December 10, 2023 | Rome, Italy


By |2018-03-21T18:52:17+01:00December 9th, 2012|Area 51|
A tweet of the Holy Fathercan be ... a spark of light, a pearl of wisdom, a drop of fresh water to rediscover the real meaning of Jesus.|

hese are peculiar days for the Vatican. Long at home in the global spotlight, it now operates on the fringes of relevance. Taught to see its revered leader as a pivotal international figure, the Roman Catholic Church has instead been forced to progressively adjust to the daily reality of a non-dynamic, incumbent pope in his mid-80s who struggles for voice and space in an increasingly cluttered cultural landscape.

New millennia gear-grinding can make for near-comic scenes, with the German pontiff made to pose ornately front of a digital tablet, looking like a sweet white wizard, all to demonstrate a newfound but hardly credible dedication to social networking.

Since the dramatic and painstaking death of Pope John Paul II seven years ago, the Rome Church has largely been tasked with scandal-abatement, pedophilia in the forefront. Lacking a celebrity lead singer, a role reveled in by Polish philosopher pope Karol Wojtyla but inimical to successor Josef Razinger, the Vatican has had no star to advertise, and fewer gigs, since Ratzinger, 77 when elected, was never suited globe-hopping.

Beneath this papal shortfall, however, the Church continues commanding vast social and political power both in Italy and in the developing states of south Asia, which still share much in common with the poor, peasant-laden territories run by papal proxy until the mid-19th century.

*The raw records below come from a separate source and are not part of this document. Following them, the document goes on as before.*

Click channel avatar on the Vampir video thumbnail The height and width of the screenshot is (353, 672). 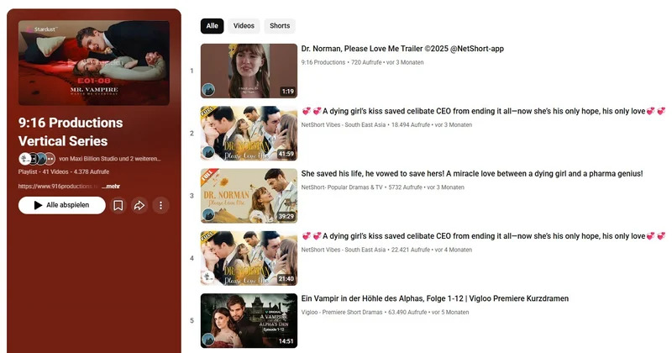[x=208, y=339]
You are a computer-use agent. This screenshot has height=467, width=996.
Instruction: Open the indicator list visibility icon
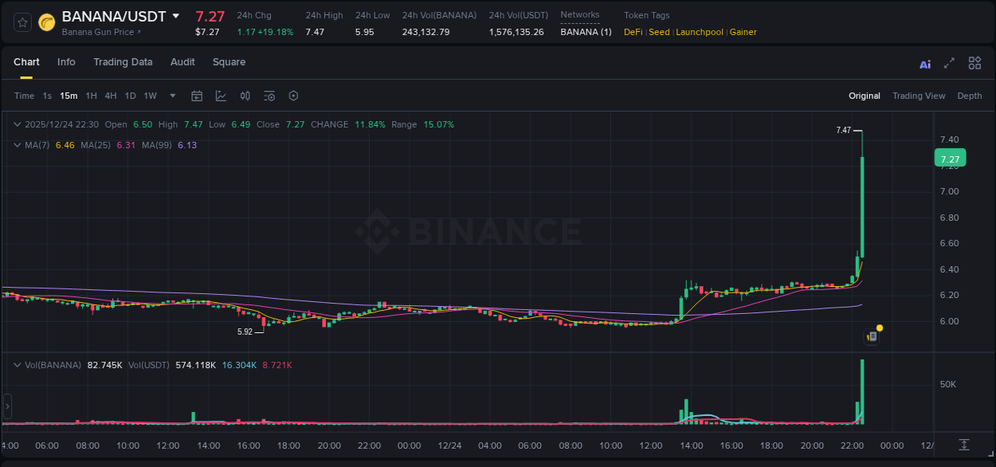point(269,96)
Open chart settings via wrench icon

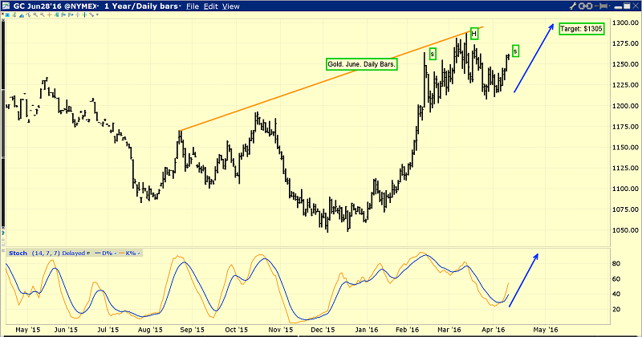[573, 6]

The Vatican’s home-front problem instead amounts to something like disorientation. Muted is the sway the robed rituals that captivated a generation-and-a-half of TV broadcasters. The daily costume ball staged by the Church at tradition’s behest has diminished resiliency in an age tuned to irony and inclined to mock crayon ritual, or find it quaint.

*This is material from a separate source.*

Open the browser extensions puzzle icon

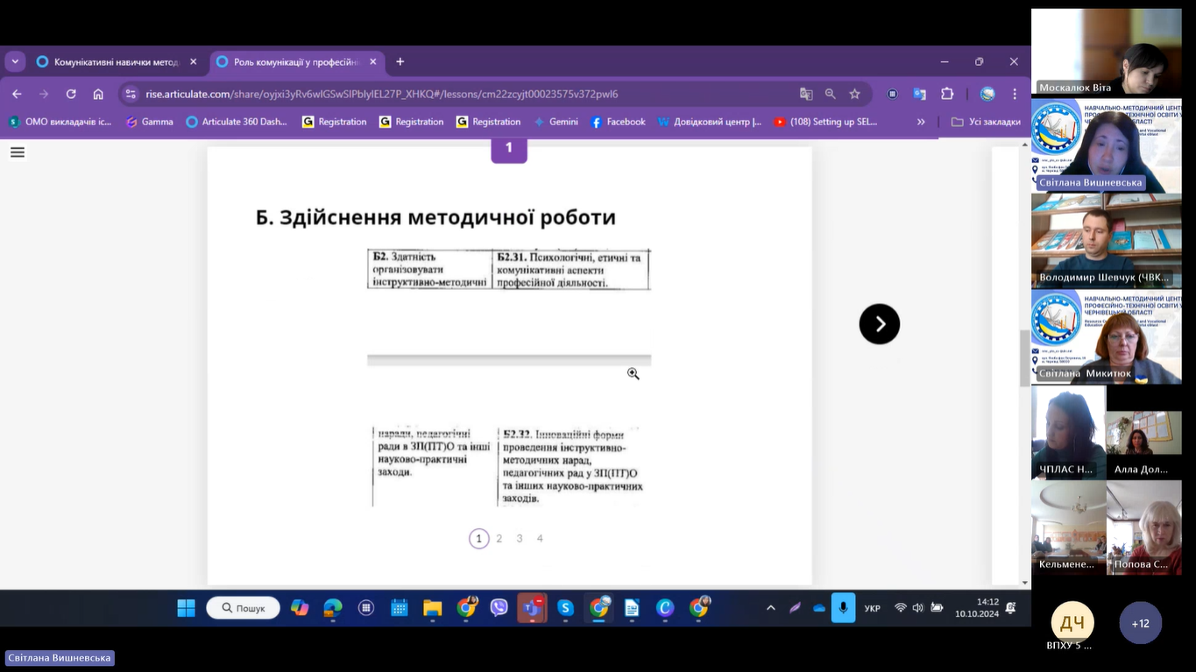click(947, 94)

While believers still believe (if not in the Vatican, in the faith), uncommitted fence sitters have lost some of their awe, if not their religion.

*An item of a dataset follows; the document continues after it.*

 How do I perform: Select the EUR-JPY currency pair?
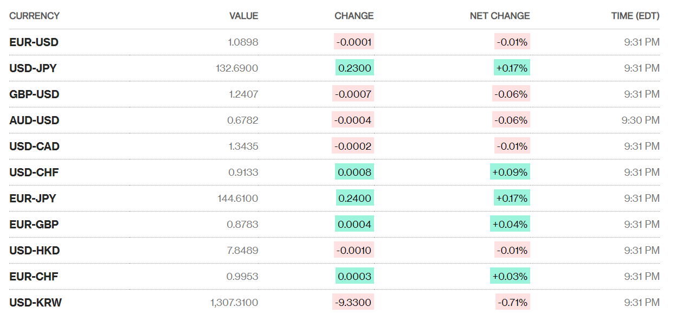pos(33,199)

All this is new to the Vatican, which some insiders still imagine as a separate but visionary realm where faith’s ostentatious leeway always comes ahead of temporal concerns. The infallible pope didn’t (and doesn’t) do press conferences. He remains the inheritor of an immodest office that once indirectly lorded over Europe and force-fed politics for 19 centuries.

But the choice-driven, scandal-dependent urban world has recalibrated the pecking order, putting the German pope in the awkward position of needing to cater to an increasingly distracted “constituency” while trying to woo those still potentially shopping for something, or someone, to believe in. His is now a salesman’s role.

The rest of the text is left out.